In sum, an aggregate ownership cap would serve at least two important goals: it would greatly reduce the risk that major derivatives dealers controlling a SEF/Exchange could impose anticompetitive access restrictions on competitors or engage in other anticompetitive conduct, and it would encourage major dealers or other entities to sponsor new, viable SEFs/Exchanges, increasing competition among trading platforms.
The Department shares the SEC's concerns about the potential for conflicts of interest in ownership and governance of SEFs and Exchanges. The Department also generally endorses the SEC's approach to reducing the risk that these conflicts of interest will harm competition. However, the Department urges the SEC to enhance its proposed ownership limitations, as described in these comments. The Department believes that an aggregate ownership cap on SEFs and Exchanges will reduce the likelihood that members of these organizations will be able to control these platforms to limit access or otherwise harm competition in the derivatives sector. The Department also believes that an aggregate ownership cap will lay the groundwork for the development of new, viable SEFs and Exchanges, resulting in increased competition in these markets.
December 28, 2010
1. Bank for Int'l Settlements, Triennial and Semiannual Surveys: Positions in Global Over-The-Counter (OTC) Derivatives Markets at End-June 2010, at 2 (Nov. 2010), available at http://www.bis.org/publ/otc_hy1011.pdf.

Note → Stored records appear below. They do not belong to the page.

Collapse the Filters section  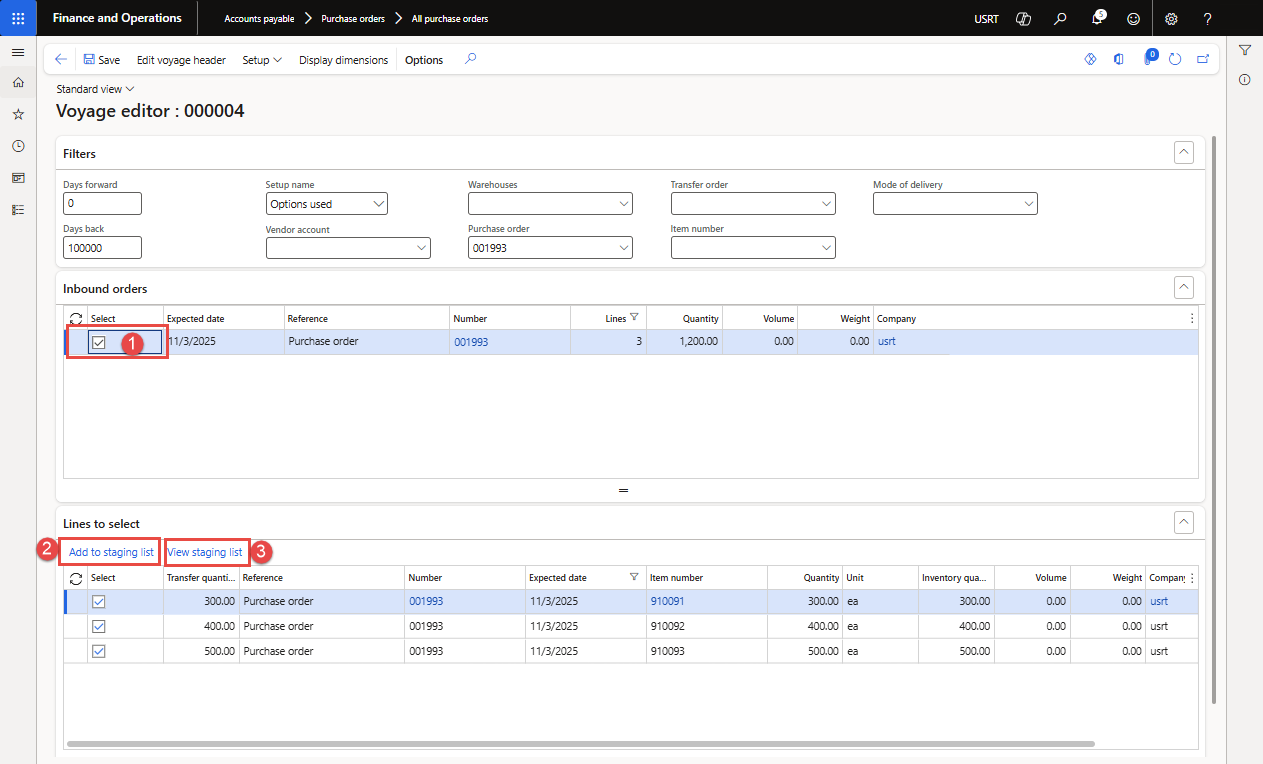(1184, 153)
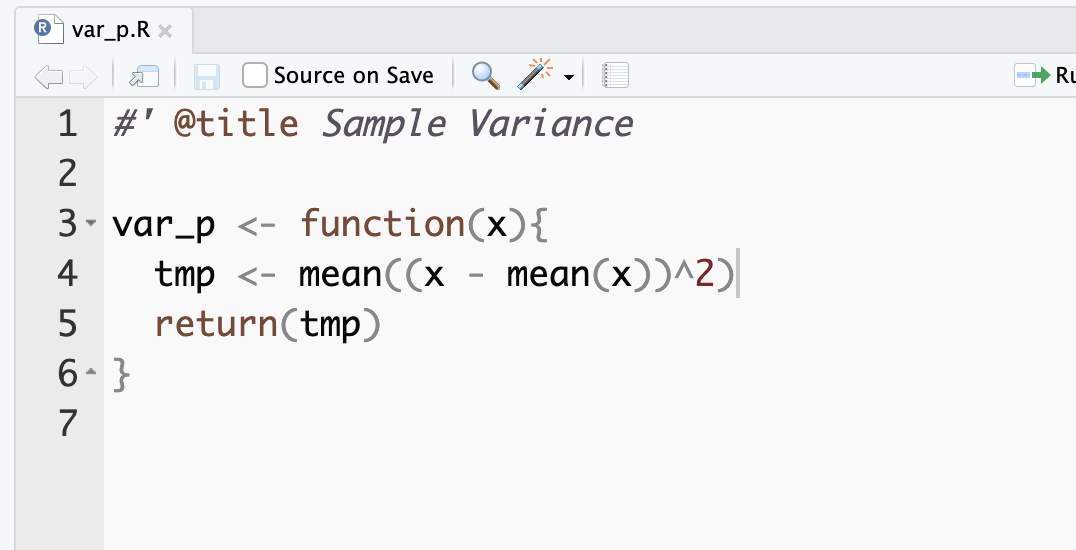Click line number 2 in gutter
This screenshot has height=550, width=1076.
coord(67,174)
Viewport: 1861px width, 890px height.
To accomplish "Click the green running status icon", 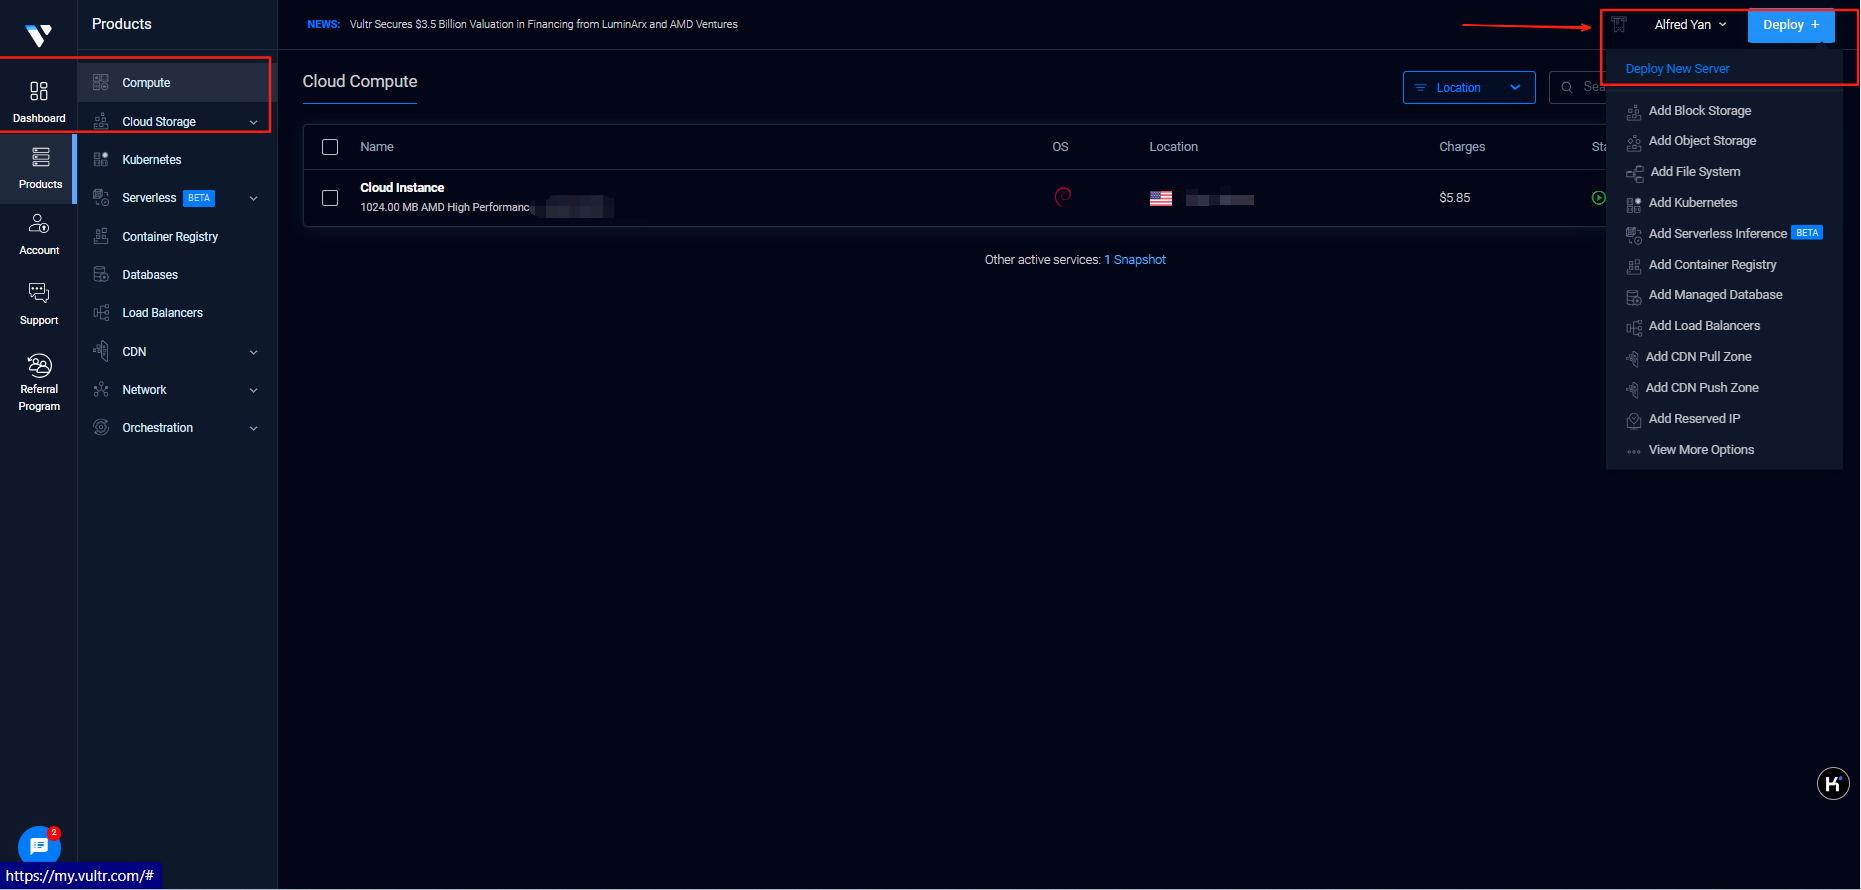I will [1598, 198].
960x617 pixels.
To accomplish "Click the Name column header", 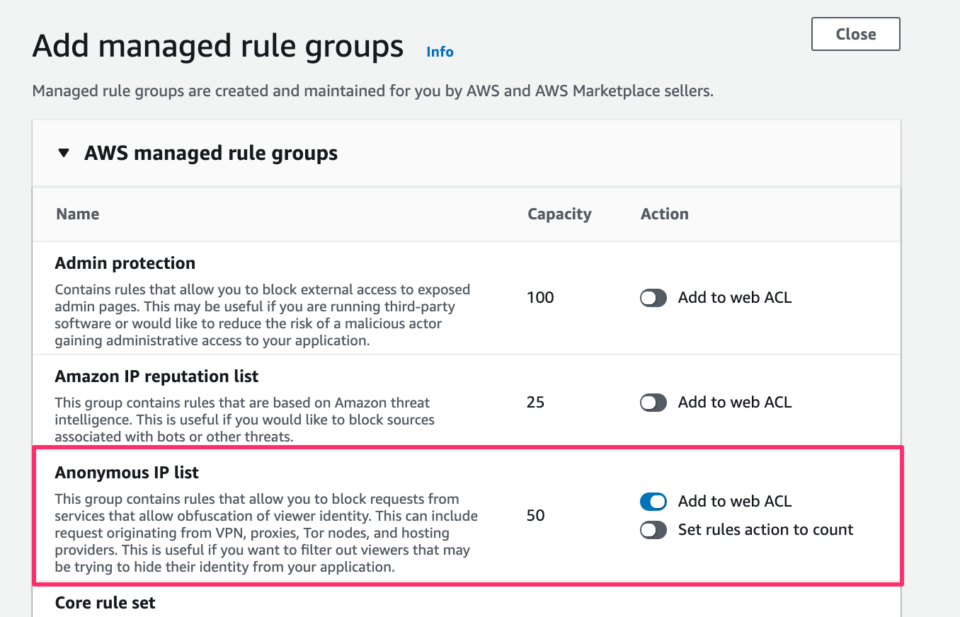I will (x=78, y=214).
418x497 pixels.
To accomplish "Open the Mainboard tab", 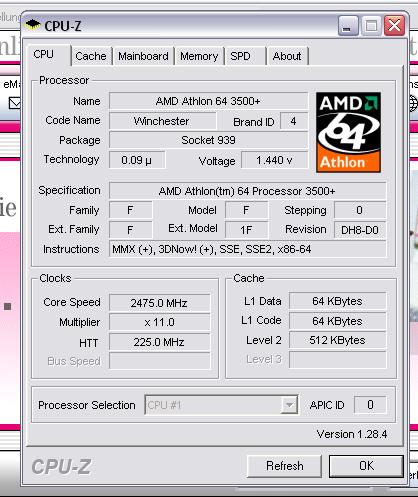I will [x=143, y=56].
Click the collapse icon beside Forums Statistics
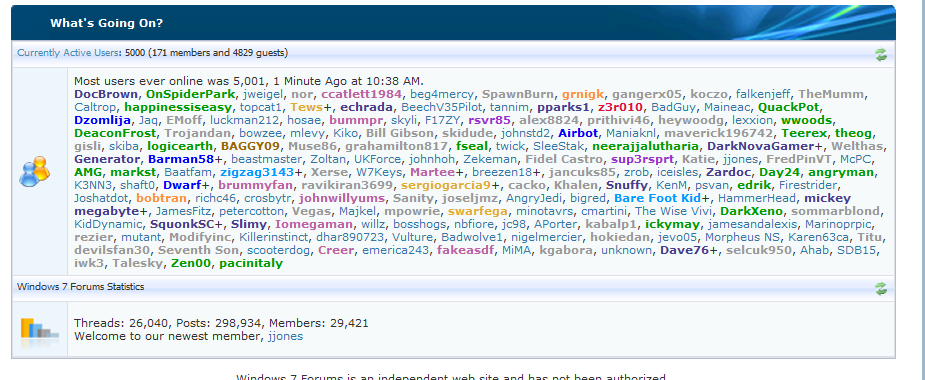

2. The Department firmly endorses the governance restrictions the SEC has proposed for SEFs/Exchanges and believes that these restrictions should be maintained even if the SEC institutes an aggregate ownership cap on SEFs/Exchanges. The Department also supports the SEC's proposed governance restrictions for Security-Based Swap Clearing Agencies.
6. See, e.g., Patrick de Fontnouvelle, Raymond P.H. Fishe, and Jeffrey H. Harris, "The Behavior of Bid-Ask Spreads and Volume in Options Markets during the Competition for Listings in 1999," Journal of Finance, 58(6): 2437-2464 (2003); Stewart Mayhew, "Competition, Market Structure, and Bid-Ask Spreads in Stock Option Markets," Journal of Finance, 57(2): 931-958 (2002).
7. See Comments of the United States Department of Justice in Response to the Department of the Treasury's Request for Comments on the Regulatory Structure Associated with Financial Institutions 11-12 (Jan. 31, 2008).